High occupation rates were mostly seen at bigger office buildings, such as BRI Tower, Gedung BUN, Wisma Dharmala Surabaya and Wisma BII.
Nonny said the major dominant tenants over the last 12 months were from such sectors as telecommunications, security companies and foreign banks, but a new trend revealed that airlines, freight forwarders and foreign IT companies would take up more space.
"The majority of them leased an average space of between 100 square meters and 300 square meters, although there are some companies occupying up to 1,000 square meters for their branches. Even the Indonesian Bank Restructuring Agency (IBRA) rents up to 3,000 square meters of space in an office building for its branch.
Timoticin B. Kwanda, a property analyst from Indonesian Real Estate Developers (REI) East Java chapter, said construction of office buildings was a long-term investment needing large capital and complex management. Such a project also needs supporting facilities and infrastructure, such as a shopping center, hotels and banking center.
"That's why developers would think twice before deciding to enter this sector," he said.
For example, he said, of some 200 members in the East Java REI chapter, only four were bold enough to engage in this sector.
In addition to that, they only joined the sector after they received access to a major reliable source of capital and after long experience in the business.
Take for example the cooperation between PT Pakuwon Jati and BBD Tower, Dharmala and Wisma Dharmala Surabaya, PT Sinar Mas Teladan and Wisma BII, and Mulia Group and BRI Tower.
"The break-even point in the office building business is usually achieved between eight and ten years, while in the housing sector it is usually between four and five years," Kwanda said.
Apart from that, the market climate is also not conducive for the office building business.
Most tenants of luxury office buildings are foreign companies, which have put prestige and one-stop facilities as the main priority, while local companies prefer to run their businesses in shop-houses or at residences.
Tenants at office buildings are also generally companies running a service.
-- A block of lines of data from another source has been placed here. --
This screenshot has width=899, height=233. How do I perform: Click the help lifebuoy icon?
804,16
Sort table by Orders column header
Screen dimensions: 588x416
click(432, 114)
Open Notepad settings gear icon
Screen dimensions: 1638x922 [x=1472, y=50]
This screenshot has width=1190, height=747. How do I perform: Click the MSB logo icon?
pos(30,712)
"And to be honest, it is a very limited market and that's why middle-scale developers prefer to build shop-houses, which are a more promising market, than office buildings," he said.
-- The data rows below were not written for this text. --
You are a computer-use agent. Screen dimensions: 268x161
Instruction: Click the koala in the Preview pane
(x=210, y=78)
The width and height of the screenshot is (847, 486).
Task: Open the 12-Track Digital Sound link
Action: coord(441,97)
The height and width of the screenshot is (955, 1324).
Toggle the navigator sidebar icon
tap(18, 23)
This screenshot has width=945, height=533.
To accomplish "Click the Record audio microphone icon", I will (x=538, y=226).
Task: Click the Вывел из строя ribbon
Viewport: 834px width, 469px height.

Nonny Subeno also conceded that there were many office building projects in Surabaya that were still on a wait list as the owners did not dare to risk starting the projects.
They adopted this stance because of the lack of capital and due to the slow pace of the market.
With the current inflation rate of 3.6 percent and gross domestic product (GDP) growth of 0.54 percent (the national inflation rate is 4.2 percent and GDP growth 0.23 percent), the market condition in Surabaya is still far from being conducive.
"Big developers, especially those based in Jakarta, still adopt a wait-and-see attitude," he added. Unclear regional regulations
Unlike Jakarta, which has relatively well-designed zoning, the physical condition of the country's second largest city is still a mess. Included in this messy state is its office building layout.
"Regional administration lacks a standard policy which can be a reference for both the developers and the market," Nonny said.
Kwanda also gave a similar opinion. The East Java REI deputy secretary said the East Java provincial administration had once drafted a bill for a regulation (Perda) regarding office buildings, which would enable -- or more precisely oblige -- businesspeople to open their offices in office buildings or build their offices in areas allocated for office buildings.
"The administration, apparently, has no clear parameters. And the result is the bill 'evaporating into the air'," he said.
Kwanda said he agreed with the idea of issuing the regulation, "but the administration must work seriously to create a favorable business climate".
"As long as we do not create a conducive business atmosphere, then it is useless to issue such a regulation. Everybody can just build or open offices wherever he or she wants: at his/her house, shop-house or at a shopping center, anywhere. So, let's develop a favorable business environment, then we can talk about regulations," Kwanda said.
The two experts' opinions are quite understandable regarding the fact that the authorities have not been consistent in their plans.
The Surabaya municipal administration once made an astute zoning plan. According to the scenario, Surabaya would be divided into five CBDs, namely the Jembatan Merah CBD, Tunjungan CBD, Basuki Rachmat-Pemuda-Panglima Sudirman CBD, Keputran CBD and the Wonokromo CBD.
"Surabaya's zoning plan had many changes, as if the authorities were adjusting the plan to meet the interests of major investors. For example, office building projects. They were built based merely on the results of market surveys," said Kwanda.
Another point missing from the administration's policy is the building's practicality in relation to parking allocation.
Many office building operators in Surabaya built parking facilities incompatible to the real situation.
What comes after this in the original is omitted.